И чтобы править, ему нужны были и каменные боги на фронтоне, и величавая грация линий дома, и вот эта пугающая тишина за бесшумными дверями сенаторских кабинетов. Боги говорили: тут господствует справедливость; тишина говорила: справедливость вызревает здесь спокойно и неодолимо, свободная от чужого заинтересованного влияния, в заботах о народе, в милосердии и сострадании.
Ложь!
Прощание с Ленинградом произошло в такое же монотонно дождливое, промозглое утро, как и встреча. Те же сосны в косматых бурках и папахах летели мимо окон вагона, те же оловянные болотца застенчиво посвечивали из курчавого кустарника…
Прислушиваясь к расстроенному сипловатому голосу репродуктора, я уловил знакомое имя. Голос назвал печатный орган и процитировал длиннейшую тираду, под которой это имя стояло. Чудесная мысль! Она была настолько созвучна и близка моим ленинградским впечатлениям, что уже на первой станции я стоял у киоска, спрашивая газету.
Вот она, эта мысль: юрист по образованию, Ленин навсегда сохранил глубочайший интерес к этому делу.
Глубочайший.
Не просто глубокий, а именно глубочайший.
Мысль эта принадлежит А. Луначарскому, владевшему точным и емким словом.
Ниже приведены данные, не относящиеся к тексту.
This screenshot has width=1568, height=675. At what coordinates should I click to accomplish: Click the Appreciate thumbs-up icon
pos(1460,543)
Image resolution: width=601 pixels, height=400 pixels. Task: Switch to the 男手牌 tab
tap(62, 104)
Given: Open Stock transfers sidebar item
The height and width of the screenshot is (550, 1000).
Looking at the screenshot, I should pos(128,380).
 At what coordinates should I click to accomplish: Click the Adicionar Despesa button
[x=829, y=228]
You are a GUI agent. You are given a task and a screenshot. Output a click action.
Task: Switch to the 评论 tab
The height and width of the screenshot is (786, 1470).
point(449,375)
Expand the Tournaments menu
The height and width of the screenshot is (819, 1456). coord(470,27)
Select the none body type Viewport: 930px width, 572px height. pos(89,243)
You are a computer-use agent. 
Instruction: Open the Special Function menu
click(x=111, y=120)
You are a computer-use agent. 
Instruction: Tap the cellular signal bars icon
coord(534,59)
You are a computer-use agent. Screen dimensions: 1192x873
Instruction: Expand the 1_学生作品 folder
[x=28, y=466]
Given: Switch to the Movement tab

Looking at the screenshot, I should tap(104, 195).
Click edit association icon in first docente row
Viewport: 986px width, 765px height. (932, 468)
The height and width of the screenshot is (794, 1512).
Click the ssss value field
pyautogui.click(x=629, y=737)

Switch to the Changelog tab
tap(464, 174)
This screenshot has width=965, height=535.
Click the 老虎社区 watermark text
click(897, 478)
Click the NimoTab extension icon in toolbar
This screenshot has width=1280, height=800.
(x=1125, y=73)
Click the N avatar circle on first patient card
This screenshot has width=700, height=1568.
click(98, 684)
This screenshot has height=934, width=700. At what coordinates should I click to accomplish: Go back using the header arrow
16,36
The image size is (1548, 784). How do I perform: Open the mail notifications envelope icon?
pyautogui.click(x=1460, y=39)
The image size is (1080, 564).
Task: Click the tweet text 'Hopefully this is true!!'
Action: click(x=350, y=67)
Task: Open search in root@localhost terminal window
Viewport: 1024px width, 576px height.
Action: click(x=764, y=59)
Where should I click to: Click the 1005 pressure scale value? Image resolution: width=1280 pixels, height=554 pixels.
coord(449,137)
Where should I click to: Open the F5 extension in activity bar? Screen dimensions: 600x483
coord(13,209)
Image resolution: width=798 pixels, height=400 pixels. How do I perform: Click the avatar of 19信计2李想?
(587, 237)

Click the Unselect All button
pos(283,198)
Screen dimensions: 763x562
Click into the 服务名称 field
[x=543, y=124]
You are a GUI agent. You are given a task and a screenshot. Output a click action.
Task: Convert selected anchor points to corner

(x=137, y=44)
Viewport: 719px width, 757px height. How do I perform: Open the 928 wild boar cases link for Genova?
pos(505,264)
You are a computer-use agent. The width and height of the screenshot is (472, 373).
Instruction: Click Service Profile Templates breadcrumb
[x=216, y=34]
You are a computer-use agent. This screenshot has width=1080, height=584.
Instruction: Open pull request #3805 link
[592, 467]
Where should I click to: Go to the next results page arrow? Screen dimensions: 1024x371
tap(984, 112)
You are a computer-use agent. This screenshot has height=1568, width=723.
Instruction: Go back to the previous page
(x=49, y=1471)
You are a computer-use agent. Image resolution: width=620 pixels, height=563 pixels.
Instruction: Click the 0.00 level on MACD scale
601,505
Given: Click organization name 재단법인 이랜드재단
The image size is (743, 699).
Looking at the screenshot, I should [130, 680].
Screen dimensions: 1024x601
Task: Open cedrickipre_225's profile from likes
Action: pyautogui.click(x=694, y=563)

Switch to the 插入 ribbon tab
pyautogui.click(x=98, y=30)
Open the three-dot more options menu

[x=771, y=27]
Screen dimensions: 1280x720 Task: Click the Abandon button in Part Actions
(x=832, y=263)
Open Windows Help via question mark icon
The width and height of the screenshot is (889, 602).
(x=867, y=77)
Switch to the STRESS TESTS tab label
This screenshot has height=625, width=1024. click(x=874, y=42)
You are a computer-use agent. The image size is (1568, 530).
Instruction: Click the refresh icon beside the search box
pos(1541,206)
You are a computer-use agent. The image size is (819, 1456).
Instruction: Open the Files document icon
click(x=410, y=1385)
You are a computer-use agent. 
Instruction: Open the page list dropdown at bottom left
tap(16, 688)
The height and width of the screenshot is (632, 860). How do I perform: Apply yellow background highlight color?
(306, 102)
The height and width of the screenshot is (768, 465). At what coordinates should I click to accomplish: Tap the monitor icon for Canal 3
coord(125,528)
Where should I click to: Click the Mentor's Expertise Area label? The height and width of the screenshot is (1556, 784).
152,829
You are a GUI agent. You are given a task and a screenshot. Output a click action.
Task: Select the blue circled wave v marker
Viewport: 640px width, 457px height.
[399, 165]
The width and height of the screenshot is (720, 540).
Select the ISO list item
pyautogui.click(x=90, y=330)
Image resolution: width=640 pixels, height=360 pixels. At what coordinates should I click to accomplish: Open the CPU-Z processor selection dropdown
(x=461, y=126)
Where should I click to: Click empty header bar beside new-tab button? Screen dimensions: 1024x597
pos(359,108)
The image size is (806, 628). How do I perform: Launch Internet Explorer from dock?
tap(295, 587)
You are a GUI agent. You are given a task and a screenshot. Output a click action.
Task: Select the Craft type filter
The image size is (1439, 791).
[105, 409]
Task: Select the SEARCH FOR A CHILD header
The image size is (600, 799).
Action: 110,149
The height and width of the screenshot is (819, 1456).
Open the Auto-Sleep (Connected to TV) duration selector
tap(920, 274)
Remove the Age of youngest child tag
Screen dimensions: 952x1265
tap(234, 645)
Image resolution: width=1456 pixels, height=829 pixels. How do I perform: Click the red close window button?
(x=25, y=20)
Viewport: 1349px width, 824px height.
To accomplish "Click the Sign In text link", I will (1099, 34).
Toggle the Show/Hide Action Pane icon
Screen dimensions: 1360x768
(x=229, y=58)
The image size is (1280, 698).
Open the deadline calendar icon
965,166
Он хорошо знал Ленина, и, надо думать, превосходная степень для слова «глубокий» была избрана не случайно.
В письме к матери Владимира Ильича из Шушенского, помеченном 14 июня 1898 года, Н. К. Крупская писала:
«Дорогая Мария Александровна!
Володя сидит и ведет обстоятельную беседу с мельником о каких-то домах да коровах, ну, а я села написать Вам немного. Не знаю уж, с чего и начать…»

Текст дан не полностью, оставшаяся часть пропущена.